● **TASK TO COMPLETE**:
Extract, from the records beneath this instruction, each line that contains the word "computer".

START TASK MATERIAL

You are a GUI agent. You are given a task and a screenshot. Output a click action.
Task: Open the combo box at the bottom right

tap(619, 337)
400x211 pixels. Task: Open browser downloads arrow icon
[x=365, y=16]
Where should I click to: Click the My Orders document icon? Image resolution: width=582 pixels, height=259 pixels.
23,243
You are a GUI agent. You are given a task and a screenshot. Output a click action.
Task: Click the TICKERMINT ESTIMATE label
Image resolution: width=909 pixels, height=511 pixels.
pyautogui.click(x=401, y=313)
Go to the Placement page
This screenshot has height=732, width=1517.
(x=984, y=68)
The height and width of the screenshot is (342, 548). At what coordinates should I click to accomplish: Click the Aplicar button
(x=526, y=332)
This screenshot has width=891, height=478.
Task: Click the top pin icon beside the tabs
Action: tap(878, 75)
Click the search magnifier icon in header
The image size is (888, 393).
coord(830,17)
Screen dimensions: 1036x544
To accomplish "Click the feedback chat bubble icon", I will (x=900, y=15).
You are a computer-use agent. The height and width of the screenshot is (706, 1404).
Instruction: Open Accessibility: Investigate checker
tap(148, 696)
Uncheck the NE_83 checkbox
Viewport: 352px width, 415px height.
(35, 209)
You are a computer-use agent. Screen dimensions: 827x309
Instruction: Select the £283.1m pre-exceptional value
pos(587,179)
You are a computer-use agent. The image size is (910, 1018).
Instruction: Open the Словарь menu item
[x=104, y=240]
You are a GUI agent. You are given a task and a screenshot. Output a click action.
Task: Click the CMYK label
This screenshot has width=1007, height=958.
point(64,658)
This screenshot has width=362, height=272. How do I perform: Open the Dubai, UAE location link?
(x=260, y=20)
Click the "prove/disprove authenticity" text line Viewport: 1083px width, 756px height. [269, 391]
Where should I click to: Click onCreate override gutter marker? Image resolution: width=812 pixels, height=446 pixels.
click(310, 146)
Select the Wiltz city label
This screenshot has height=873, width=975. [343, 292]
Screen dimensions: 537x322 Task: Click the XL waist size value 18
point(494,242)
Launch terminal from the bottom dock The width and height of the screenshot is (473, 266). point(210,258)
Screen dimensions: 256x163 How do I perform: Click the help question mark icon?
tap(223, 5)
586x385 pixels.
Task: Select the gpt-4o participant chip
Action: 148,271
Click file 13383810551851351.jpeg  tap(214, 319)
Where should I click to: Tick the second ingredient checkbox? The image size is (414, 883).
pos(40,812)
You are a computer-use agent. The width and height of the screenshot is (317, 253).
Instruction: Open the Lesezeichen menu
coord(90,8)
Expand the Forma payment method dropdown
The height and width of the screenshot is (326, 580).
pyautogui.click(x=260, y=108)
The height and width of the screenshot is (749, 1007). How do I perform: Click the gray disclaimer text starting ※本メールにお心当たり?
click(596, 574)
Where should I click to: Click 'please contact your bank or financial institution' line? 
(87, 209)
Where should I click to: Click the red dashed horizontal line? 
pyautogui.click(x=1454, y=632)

END TASK MATERIAL

● **RESPONSE TO THIS EXERCISE**:
You are a computer-use agent. The height and width of the screenshot is (706, 1404).
You are a computer-use agent. Screen dimensions: 827x309
You are a computer-use agent. The image size is (910, 1018).
You are a computer-use agent. The width and height of the screenshot is (317, 253).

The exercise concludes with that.